■ Input data:
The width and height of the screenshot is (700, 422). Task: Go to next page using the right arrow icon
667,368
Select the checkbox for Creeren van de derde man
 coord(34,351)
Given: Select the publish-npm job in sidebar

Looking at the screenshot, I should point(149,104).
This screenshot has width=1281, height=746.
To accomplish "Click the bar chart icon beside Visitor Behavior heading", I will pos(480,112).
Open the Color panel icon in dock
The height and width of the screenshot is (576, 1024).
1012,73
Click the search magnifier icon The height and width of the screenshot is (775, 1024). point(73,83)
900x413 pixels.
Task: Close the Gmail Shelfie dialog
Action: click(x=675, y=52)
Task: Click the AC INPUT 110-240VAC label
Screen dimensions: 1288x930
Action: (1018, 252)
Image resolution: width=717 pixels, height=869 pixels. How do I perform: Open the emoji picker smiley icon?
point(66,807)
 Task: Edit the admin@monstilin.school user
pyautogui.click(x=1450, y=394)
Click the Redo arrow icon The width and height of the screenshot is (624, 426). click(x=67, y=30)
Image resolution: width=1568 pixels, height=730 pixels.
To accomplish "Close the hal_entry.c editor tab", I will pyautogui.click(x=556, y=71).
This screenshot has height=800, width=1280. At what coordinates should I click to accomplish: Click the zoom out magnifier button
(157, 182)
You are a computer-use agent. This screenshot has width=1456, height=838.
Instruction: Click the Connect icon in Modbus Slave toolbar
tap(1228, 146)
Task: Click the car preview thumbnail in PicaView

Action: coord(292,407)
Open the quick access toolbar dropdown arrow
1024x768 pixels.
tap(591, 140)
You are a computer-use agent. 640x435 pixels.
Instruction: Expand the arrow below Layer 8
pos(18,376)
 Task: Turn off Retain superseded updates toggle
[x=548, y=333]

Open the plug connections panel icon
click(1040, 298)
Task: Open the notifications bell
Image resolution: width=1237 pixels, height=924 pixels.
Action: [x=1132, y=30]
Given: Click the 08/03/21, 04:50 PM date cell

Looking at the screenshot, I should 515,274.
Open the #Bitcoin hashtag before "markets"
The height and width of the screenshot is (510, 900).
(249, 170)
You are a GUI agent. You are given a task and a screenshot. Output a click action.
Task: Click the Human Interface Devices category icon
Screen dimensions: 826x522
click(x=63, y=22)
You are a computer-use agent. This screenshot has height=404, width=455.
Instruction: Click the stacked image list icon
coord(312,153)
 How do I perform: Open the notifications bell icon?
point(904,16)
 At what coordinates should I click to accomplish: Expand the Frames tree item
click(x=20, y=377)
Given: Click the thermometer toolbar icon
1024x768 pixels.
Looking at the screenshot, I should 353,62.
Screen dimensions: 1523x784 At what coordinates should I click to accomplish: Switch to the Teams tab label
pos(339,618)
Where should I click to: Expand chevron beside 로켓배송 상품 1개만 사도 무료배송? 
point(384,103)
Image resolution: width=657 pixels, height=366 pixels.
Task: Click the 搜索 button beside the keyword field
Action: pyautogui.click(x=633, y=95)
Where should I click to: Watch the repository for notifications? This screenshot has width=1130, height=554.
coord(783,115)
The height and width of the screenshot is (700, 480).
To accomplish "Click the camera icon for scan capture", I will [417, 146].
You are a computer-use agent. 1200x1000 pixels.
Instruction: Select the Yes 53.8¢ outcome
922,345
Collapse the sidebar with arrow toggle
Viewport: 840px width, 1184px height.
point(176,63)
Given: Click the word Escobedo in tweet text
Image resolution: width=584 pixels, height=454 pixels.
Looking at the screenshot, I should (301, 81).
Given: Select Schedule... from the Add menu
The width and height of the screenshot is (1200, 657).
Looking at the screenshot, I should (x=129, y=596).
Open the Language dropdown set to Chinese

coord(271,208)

■ Work to be completed: Where a line in the listing above includes the string "will", copy that line.

■ Response to the task:
To accomplish "Click the bar chart icon beside Visitor Behavior heading", I will pos(480,112).
To accomplish "Close the hal_entry.c editor tab", I will pyautogui.click(x=556, y=71).
To accomplish "Click the camera icon for scan capture", I will [417, 146].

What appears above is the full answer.